"... the fact-finding mission conducted [the] last three weeks has revealed the severe and unusual nature of this epidemic, with the origin no doubt being imported. It started around the camp of MINUSTAH and was spread explosively due to massive contamination of the water in the Artibonite River and one of its tributaries with feces of patients with cholera.
--Professor Renaud Piarroux | Université de la Méditerranée
- We should trust the UN to conduct their own tests? What's the basis for this trust? It's certainly not been earned. Especially in light of the UN's continued denials and lies. The UN even claimed that the Nepali base's waste disposal system was up to EPA standards!
- If the UN had nothing to do with the cholera outbreak, why didn't they allow an independent entity to test all the Nepali soldiers?

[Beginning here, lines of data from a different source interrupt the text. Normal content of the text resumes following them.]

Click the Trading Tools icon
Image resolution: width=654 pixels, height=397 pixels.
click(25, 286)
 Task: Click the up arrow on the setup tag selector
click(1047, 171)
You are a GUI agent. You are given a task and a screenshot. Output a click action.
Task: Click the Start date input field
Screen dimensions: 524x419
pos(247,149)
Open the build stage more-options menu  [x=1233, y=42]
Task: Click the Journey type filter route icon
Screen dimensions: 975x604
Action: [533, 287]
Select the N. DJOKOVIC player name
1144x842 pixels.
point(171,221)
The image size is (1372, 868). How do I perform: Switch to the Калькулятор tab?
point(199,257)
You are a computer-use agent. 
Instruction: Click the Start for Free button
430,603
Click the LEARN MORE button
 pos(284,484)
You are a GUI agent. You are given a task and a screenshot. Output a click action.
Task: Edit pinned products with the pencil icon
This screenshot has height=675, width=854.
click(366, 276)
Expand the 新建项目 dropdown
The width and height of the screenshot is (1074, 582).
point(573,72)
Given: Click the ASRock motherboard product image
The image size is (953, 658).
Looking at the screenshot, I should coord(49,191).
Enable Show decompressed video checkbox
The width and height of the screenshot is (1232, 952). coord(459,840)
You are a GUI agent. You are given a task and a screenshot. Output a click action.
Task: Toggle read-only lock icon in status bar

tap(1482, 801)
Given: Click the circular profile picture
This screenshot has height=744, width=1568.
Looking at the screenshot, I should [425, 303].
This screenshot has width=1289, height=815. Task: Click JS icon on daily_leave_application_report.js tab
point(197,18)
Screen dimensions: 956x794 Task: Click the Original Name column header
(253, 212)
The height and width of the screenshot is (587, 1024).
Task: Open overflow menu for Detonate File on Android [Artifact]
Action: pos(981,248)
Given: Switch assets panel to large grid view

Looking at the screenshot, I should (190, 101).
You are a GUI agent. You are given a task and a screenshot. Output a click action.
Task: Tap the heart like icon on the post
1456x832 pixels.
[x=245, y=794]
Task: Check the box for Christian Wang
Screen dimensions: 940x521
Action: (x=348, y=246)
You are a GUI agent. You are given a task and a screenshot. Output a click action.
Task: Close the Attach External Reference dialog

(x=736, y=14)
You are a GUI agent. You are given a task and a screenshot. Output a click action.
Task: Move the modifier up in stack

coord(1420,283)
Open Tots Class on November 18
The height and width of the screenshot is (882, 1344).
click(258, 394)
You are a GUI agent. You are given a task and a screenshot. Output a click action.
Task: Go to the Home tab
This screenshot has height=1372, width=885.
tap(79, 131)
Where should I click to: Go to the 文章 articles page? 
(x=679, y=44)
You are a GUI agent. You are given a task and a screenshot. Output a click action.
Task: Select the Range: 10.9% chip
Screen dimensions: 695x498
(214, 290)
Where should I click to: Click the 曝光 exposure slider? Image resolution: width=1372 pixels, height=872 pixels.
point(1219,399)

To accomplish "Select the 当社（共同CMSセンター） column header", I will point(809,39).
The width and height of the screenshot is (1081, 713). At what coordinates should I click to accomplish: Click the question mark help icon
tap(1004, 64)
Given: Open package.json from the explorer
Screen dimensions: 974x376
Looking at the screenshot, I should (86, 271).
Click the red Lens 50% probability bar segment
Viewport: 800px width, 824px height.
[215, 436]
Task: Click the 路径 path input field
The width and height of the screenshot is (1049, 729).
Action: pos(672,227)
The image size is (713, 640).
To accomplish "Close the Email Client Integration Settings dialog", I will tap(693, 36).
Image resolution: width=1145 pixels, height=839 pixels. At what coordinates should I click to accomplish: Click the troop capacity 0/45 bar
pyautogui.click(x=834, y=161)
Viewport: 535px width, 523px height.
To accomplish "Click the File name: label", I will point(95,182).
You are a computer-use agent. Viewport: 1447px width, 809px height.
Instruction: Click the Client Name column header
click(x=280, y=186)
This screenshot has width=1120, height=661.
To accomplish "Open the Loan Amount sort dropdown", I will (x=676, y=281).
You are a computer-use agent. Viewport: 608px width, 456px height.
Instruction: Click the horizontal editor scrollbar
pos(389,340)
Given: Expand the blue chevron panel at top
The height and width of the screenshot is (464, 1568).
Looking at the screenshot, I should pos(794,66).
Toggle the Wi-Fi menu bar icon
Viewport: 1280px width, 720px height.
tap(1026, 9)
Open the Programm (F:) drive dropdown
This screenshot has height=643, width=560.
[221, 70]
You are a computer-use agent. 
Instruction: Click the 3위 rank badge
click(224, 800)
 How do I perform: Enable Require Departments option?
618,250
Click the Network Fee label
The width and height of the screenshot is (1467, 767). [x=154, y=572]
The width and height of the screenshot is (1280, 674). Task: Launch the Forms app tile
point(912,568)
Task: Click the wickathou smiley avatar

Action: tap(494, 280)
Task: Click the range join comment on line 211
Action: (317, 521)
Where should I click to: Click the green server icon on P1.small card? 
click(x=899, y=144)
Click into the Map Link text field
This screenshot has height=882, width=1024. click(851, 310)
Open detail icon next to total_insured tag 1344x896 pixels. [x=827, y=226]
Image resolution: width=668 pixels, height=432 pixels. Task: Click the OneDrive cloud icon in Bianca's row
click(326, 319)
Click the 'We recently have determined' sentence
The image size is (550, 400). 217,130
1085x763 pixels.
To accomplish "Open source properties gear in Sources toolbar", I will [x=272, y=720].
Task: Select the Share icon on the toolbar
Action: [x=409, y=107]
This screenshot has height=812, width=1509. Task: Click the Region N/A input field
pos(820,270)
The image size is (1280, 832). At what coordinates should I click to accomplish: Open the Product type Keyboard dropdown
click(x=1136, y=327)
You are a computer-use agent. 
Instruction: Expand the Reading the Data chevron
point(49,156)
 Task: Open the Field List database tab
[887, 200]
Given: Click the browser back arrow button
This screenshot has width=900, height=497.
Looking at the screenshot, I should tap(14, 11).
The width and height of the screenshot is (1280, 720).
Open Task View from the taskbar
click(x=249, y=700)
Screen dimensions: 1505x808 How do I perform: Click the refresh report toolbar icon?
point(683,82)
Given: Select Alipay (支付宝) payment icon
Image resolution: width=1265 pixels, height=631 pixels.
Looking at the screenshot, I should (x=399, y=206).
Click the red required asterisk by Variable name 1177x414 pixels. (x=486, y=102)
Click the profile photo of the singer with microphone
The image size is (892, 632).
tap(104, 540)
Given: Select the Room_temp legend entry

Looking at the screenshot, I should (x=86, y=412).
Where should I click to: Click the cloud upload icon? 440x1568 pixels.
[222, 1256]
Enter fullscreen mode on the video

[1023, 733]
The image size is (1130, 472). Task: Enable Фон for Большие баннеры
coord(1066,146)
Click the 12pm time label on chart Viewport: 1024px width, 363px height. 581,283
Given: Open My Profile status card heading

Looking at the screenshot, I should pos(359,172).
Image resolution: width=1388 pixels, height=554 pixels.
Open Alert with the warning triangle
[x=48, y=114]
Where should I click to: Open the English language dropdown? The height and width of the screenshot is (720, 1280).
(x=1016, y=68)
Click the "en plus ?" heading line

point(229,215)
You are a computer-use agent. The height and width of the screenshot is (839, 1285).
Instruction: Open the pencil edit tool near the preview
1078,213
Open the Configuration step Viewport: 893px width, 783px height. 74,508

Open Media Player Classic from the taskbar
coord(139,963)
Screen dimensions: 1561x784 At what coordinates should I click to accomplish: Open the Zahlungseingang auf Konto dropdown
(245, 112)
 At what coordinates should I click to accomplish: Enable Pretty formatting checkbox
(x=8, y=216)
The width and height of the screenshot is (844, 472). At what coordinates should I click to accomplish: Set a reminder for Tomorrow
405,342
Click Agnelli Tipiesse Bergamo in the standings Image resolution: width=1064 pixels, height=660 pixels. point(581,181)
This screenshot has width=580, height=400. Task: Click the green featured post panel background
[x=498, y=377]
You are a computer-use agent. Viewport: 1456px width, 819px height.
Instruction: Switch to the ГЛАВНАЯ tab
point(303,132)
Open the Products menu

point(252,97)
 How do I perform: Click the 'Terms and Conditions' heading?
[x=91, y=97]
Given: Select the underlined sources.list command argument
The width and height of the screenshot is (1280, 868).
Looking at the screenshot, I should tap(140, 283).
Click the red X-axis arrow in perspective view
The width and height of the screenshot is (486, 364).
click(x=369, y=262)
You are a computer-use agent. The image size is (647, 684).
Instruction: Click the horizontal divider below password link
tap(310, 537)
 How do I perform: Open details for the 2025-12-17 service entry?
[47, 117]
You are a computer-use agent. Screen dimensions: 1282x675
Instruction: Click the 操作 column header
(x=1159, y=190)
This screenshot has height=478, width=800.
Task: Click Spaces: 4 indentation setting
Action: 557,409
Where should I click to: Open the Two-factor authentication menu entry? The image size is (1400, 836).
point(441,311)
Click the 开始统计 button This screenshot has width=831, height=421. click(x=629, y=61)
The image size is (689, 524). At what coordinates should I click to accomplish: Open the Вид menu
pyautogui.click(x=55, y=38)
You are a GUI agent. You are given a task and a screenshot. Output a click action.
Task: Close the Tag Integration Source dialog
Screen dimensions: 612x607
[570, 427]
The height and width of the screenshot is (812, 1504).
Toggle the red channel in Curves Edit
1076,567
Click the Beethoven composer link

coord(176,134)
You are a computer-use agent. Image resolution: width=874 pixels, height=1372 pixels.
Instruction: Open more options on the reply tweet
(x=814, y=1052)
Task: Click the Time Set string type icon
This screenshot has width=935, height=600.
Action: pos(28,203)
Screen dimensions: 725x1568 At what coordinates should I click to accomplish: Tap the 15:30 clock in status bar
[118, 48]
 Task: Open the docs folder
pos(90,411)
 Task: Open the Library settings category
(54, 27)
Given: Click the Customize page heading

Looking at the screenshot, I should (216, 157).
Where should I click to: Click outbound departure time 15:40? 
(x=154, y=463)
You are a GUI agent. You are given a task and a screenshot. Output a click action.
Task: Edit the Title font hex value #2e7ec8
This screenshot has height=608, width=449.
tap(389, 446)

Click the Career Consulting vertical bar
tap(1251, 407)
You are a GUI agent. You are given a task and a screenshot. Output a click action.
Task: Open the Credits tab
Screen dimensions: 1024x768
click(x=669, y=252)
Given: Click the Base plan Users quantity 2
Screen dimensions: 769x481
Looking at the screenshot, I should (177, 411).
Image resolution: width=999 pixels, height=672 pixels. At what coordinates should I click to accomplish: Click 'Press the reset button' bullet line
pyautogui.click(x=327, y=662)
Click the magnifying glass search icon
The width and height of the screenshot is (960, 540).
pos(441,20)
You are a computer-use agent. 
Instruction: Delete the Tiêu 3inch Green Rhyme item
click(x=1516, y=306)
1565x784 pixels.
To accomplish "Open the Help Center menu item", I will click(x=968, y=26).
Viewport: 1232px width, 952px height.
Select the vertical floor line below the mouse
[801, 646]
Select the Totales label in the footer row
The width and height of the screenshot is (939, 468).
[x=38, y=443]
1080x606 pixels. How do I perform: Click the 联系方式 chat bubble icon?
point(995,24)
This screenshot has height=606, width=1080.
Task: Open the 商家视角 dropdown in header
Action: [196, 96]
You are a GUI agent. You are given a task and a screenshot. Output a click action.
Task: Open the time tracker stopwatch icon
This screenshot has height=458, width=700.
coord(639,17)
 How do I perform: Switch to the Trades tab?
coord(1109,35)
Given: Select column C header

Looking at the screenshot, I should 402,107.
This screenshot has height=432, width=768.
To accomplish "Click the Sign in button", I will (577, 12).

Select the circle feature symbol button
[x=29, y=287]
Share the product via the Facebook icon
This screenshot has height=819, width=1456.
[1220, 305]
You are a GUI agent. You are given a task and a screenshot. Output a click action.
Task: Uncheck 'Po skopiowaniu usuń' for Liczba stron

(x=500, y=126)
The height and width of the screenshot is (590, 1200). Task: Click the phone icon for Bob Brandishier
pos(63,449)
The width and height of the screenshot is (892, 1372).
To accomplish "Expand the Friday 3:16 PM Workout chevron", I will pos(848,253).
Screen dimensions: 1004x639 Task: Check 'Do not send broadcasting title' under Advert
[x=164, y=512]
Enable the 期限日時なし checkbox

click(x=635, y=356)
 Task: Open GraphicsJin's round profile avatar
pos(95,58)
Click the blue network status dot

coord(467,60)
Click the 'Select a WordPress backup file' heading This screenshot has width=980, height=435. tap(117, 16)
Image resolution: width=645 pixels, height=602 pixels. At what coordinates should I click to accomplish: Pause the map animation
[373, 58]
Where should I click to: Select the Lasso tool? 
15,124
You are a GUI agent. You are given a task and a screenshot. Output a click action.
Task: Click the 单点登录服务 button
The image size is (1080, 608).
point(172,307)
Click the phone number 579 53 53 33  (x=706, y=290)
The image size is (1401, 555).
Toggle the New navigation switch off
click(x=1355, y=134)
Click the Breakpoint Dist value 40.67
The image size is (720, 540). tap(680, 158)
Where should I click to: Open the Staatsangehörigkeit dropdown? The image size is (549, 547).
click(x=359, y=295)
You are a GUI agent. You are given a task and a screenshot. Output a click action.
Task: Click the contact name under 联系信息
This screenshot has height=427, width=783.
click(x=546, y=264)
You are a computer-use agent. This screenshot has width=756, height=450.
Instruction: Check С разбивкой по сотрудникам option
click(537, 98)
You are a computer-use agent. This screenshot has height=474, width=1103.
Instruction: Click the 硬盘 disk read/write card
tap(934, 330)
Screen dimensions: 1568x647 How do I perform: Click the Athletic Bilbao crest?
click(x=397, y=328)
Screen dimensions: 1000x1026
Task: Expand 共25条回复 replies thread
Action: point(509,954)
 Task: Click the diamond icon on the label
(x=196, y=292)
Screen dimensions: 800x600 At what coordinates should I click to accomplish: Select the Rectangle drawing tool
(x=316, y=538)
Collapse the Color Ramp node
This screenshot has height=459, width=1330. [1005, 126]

- Just because a person doesn't show symptoms doesn't mean they are not carriers of a disease, does it? Again, we only have the UN's word that they conducted test on the soldiers.
- Let's say there were "negative" test results. Is that evidence that there was no cholera outbreak at the Mirebalais base? Obviously, the answer is no, since the strain of cholera brought to Haiti is of South Asian origin.
- The timing of the outbreak in October in Nepal fits in exactly with the arrival of the soldiers at their base in Mirebalais.
- The Nepali base (origin) is upriver from where the disease was first reported (site of contamination) downstream.
- There is no historical record of cholera in Haiti prior to this epidemic.
- The disease first infected Haiti's rural breadbasket - the Artibonite, away from the site of the devastating earthquake of January 2010 and the people living in the tent camps in the city of Port-au-Prince; a fact that the mainstream media conveniently failed to point out in the aftermath of the cholera outbreak - making it seem that the cause of the outbreak originated in the IDP camps.